> **Source material**:

------------------------------------

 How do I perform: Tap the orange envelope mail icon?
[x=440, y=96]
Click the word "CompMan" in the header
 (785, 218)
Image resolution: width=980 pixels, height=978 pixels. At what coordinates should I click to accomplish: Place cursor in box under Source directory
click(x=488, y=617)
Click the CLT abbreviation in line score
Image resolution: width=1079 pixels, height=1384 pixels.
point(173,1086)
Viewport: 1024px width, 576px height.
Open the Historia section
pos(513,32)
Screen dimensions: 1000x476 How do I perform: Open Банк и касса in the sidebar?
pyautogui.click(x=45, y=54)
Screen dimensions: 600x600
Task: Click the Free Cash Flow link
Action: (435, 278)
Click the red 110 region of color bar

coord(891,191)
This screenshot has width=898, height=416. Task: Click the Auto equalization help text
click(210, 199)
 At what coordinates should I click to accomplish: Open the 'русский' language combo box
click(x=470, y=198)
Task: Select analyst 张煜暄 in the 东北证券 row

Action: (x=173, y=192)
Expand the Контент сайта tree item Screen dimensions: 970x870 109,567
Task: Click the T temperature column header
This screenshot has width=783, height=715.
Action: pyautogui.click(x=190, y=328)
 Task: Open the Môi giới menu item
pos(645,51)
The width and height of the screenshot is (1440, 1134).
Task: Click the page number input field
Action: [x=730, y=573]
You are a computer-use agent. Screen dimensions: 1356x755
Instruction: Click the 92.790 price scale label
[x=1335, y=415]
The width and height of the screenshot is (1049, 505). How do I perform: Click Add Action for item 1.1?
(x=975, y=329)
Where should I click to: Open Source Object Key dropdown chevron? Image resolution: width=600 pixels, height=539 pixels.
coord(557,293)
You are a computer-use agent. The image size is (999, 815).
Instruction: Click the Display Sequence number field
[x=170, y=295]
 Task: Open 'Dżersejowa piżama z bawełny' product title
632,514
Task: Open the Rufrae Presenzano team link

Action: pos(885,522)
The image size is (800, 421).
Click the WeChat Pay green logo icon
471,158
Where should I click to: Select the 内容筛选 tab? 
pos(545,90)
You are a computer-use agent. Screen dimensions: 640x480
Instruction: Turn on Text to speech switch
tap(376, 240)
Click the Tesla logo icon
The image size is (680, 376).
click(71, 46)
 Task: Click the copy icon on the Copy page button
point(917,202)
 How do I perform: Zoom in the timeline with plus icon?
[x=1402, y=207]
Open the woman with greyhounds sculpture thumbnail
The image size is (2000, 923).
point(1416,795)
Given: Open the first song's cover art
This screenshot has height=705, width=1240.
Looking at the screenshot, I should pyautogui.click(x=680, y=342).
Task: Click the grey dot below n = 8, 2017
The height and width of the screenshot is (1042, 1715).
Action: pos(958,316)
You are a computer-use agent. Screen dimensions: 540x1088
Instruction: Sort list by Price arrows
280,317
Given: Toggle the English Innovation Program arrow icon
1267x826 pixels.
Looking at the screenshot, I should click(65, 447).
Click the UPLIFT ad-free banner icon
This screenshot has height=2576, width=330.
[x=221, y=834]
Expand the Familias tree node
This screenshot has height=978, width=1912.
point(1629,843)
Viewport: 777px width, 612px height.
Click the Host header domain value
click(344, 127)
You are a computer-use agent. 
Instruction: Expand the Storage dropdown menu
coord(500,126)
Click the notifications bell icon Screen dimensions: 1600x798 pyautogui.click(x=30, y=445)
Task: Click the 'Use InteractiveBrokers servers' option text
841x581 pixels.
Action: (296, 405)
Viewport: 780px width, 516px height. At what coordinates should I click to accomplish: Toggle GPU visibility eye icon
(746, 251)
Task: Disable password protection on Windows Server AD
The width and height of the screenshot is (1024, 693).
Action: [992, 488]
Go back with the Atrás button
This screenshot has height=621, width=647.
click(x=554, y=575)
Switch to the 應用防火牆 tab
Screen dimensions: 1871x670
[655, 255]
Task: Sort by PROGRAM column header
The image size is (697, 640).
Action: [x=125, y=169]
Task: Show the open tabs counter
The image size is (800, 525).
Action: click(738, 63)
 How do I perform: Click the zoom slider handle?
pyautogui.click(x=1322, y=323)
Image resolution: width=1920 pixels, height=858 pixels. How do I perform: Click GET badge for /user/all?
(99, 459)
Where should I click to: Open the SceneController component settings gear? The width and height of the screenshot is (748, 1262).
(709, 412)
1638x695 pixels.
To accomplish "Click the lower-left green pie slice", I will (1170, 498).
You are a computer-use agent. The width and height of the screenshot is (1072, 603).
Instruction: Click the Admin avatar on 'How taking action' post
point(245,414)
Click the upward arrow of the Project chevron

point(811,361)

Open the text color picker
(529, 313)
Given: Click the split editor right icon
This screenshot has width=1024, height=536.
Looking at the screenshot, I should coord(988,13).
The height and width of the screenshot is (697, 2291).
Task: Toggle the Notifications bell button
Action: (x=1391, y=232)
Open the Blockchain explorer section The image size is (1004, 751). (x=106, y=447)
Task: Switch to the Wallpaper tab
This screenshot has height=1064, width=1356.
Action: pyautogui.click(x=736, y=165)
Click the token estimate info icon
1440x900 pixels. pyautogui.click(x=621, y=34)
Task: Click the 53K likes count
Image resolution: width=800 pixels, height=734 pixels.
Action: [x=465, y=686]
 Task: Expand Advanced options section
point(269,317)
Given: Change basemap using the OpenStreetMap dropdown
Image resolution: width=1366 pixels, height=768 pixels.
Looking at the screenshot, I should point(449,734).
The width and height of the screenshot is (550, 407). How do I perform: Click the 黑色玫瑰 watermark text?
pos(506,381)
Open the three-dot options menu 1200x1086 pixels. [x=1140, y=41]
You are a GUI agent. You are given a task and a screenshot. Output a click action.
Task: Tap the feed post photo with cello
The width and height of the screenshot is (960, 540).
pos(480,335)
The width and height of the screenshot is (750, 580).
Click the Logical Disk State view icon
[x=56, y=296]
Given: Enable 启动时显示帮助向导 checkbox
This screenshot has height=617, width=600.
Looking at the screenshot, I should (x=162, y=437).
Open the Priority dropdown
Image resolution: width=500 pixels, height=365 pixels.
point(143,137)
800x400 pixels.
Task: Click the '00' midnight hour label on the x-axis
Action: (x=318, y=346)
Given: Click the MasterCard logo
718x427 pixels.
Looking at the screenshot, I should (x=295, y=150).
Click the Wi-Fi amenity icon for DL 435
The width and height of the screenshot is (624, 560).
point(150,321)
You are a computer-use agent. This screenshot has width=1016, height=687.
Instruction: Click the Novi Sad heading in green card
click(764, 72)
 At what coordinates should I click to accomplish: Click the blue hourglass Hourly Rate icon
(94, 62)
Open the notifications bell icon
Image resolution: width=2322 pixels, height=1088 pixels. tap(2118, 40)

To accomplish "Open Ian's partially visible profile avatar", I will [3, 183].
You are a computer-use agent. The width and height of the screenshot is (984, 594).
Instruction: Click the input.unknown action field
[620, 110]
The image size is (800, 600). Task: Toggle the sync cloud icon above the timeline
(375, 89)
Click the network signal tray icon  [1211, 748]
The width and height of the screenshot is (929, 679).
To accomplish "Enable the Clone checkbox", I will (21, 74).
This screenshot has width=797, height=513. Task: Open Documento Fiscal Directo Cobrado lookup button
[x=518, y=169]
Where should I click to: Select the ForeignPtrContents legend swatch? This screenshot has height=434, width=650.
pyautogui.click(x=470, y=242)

------------------------------------

Please make an exact copy of the entries, down to the last character.

> **Exercise response**:
 How do I perform: Tap the orange envelope mail icon?
[x=440, y=96]
Click the word "CompMan" in the header
 (785, 218)
Image resolution: width=980 pixels, height=978 pixels. At what coordinates should I click to accomplish: Place cursor in box under Source directory
click(x=488, y=617)
Click the CLT abbreviation in line score
Image resolution: width=1079 pixels, height=1384 pixels.
point(173,1086)
Viewport: 1024px width, 576px height.
Open the Historia section
pos(513,32)
Screen dimensions: 1000x476 How do I perform: Open Банк и касса in the sidebar?
pyautogui.click(x=45, y=54)
Screen dimensions: 600x600
Task: Click the Free Cash Flow link
Action: (435, 278)
Click the red 110 region of color bar

coord(891,191)
This screenshot has width=898, height=416. Task: Click the Auto equalization help text
click(210, 199)
 At what coordinates should I click to accomplish: Open the 'русский' language combo box
click(x=470, y=198)
Task: Select analyst 张煜暄 in the 东北证券 row

Action: (x=173, y=192)
Expand the Контент сайта tree item Screen dimensions: 970x870 109,567
Task: Click the T temperature column header
This screenshot has width=783, height=715.
Action: pyautogui.click(x=190, y=328)
 Task: Open the Môi giới menu item
pos(645,51)
The width and height of the screenshot is (1440, 1134).
Task: Click the page number input field
Action: [x=730, y=573]
You are a computer-use agent. Screen dimensions: 1356x755
Instruction: Click the 92.790 price scale label
[x=1335, y=415]
The width and height of the screenshot is (1049, 505). How do I perform: Click Add Action for item 1.1?
(x=975, y=329)
Where should I click to: Open Source Object Key dropdown chevron? Image resolution: width=600 pixels, height=539 pixels.
coord(557,293)
You are a computer-use agent. The image size is (999, 815).
Instruction: Click the Display Sequence number field
[x=170, y=295]
 Task: Open 'Dżersejowa piżama z bawełny' product title
632,514
Task: Open the Rufrae Presenzano team link

Action: pos(885,522)
The image size is (800, 421).
Click the WeChat Pay green logo icon
471,158
Where should I click to: Select the 内容筛选 tab? 
pos(545,90)
You are a computer-use agent. Screen dimensions: 640x480
Instruction: Turn on Text to speech switch
tap(376, 240)
Click the Tesla logo icon
The image size is (680, 376).
click(71, 46)
 Task: Click the copy icon on the Copy page button
point(917,202)
 How do I perform: Zoom in the timeline with plus icon?
[x=1402, y=207]
Open the woman with greyhounds sculpture thumbnail
The image size is (2000, 923).
point(1416,795)
Given: Open the first song's cover art
This screenshot has height=705, width=1240.
Looking at the screenshot, I should pyautogui.click(x=680, y=342).
Task: Click the grey dot below n = 8, 2017
The height and width of the screenshot is (1042, 1715).
Action: pos(958,316)
You are a computer-use agent. Screen dimensions: 540x1088
Instruction: Sort list by Price arrows
280,317
Given: Toggle the English Innovation Program arrow icon
1267x826 pixels.
Looking at the screenshot, I should click(65, 447).
Click the UPLIFT ad-free banner icon
This screenshot has height=2576, width=330.
[x=221, y=834]
Expand the Familias tree node
This screenshot has height=978, width=1912.
point(1629,843)
Viewport: 777px width, 612px height.
Click the Host header domain value
click(344, 127)
You are a computer-use agent. 
Instruction: Expand the Storage dropdown menu
coord(500,126)
Click the notifications bell icon Screen dimensions: 1600x798 pyautogui.click(x=30, y=445)
Task: Click the 'Use InteractiveBrokers servers' option text
841x581 pixels.
Action: (296, 405)
Viewport: 780px width, 516px height. At what coordinates should I click to accomplish: Toggle GPU visibility eye icon
(746, 251)
Task: Disable password protection on Windows Server AD
The width and height of the screenshot is (1024, 693).
Action: [992, 488]
Go back with the Atrás button
This screenshot has height=621, width=647.
click(x=554, y=575)
Switch to the 應用防火牆 tab
Screen dimensions: 1871x670
[655, 255]
Task: Sort by PROGRAM column header
The image size is (697, 640).
Action: [x=125, y=169]
Task: Show the open tabs counter
The image size is (800, 525).
Action: click(738, 63)
 How do I perform: Click the zoom slider handle?
pyautogui.click(x=1322, y=323)
Image resolution: width=1920 pixels, height=858 pixels. How do I perform: Click GET badge for /user/all?
(99, 459)
Where should I click to: Open the SceneController component settings gear? The width and height of the screenshot is (748, 1262).
(709, 412)
1638x695 pixels.
To accomplish "Click the lower-left green pie slice", I will (1170, 498).
You are a computer-use agent. The width and height of the screenshot is (1072, 603).
Instruction: Click the Admin avatar on 'How taking action' post
point(245,414)
Click the upward arrow of the Project chevron

point(811,361)

Open the text color picker
(529, 313)
Given: Click the split editor right icon
This screenshot has width=1024, height=536.
Looking at the screenshot, I should coord(988,13).
The height and width of the screenshot is (697, 2291).
Task: Toggle the Notifications bell button
Action: (x=1391, y=232)
Open the Blockchain explorer section The image size is (1004, 751). (x=106, y=447)
Task: Switch to the Wallpaper tab
This screenshot has height=1064, width=1356.
Action: pyautogui.click(x=736, y=165)
Click the token estimate info icon
1440x900 pixels. pyautogui.click(x=621, y=34)
Task: Click the 53K likes count
Image resolution: width=800 pixels, height=734 pixels.
Action: [x=465, y=686]
 Task: Expand Advanced options section
point(269,317)
Given: Change basemap using the OpenStreetMap dropdown
Image resolution: width=1366 pixels, height=768 pixels.
Looking at the screenshot, I should point(449,734).
The width and height of the screenshot is (550, 407). How do I perform: Click the 黑色玫瑰 watermark text?
pos(506,381)
Open the three-dot options menu 1200x1086 pixels. [x=1140, y=41]
You are a GUI agent. You are given a task and a screenshot. Output a click action.
Task: Tap the feed post photo with cello
The width and height of the screenshot is (960, 540).
pos(480,335)
The width and height of the screenshot is (750, 580).
Click the Logical Disk State view icon
[x=56, y=296]
Given: Enable 启动时显示帮助向导 checkbox
This screenshot has height=617, width=600.
Looking at the screenshot, I should (x=162, y=437).
Open the Priority dropdown
Image resolution: width=500 pixels, height=365 pixels.
point(143,137)
800x400 pixels.
Task: Click the '00' midnight hour label on the x-axis
Action: (x=318, y=346)
Given: Click the MasterCard logo
718x427 pixels.
Looking at the screenshot, I should (x=295, y=150).
Click the Wi-Fi amenity icon for DL 435
The width and height of the screenshot is (624, 560).
point(150,321)
You are a computer-use agent. This screenshot has width=1016, height=687.
Instruction: Click the Novi Sad heading in green card
click(764, 72)
 At what coordinates should I click to accomplish: Click the blue hourglass Hourly Rate icon
(94, 62)
Open the notifications bell icon
Image resolution: width=2322 pixels, height=1088 pixels. tap(2118, 40)

To accomplish "Open Ian's partially visible profile avatar", I will [3, 183].
You are a computer-use agent. The width and height of the screenshot is (984, 594).
Instruction: Click the input.unknown action field
[620, 110]
The image size is (800, 600). Task: Toggle the sync cloud icon above the timeline
(375, 89)
Click the network signal tray icon  [1211, 748]
The width and height of the screenshot is (929, 679).
To accomplish "Enable the Clone checkbox", I will (21, 74).
This screenshot has width=797, height=513. Task: Open Documento Fiscal Directo Cobrado lookup button
[x=518, y=169]
Where should I click to: Select the ForeignPtrContents legend swatch? This screenshot has height=434, width=650.
pyautogui.click(x=470, y=242)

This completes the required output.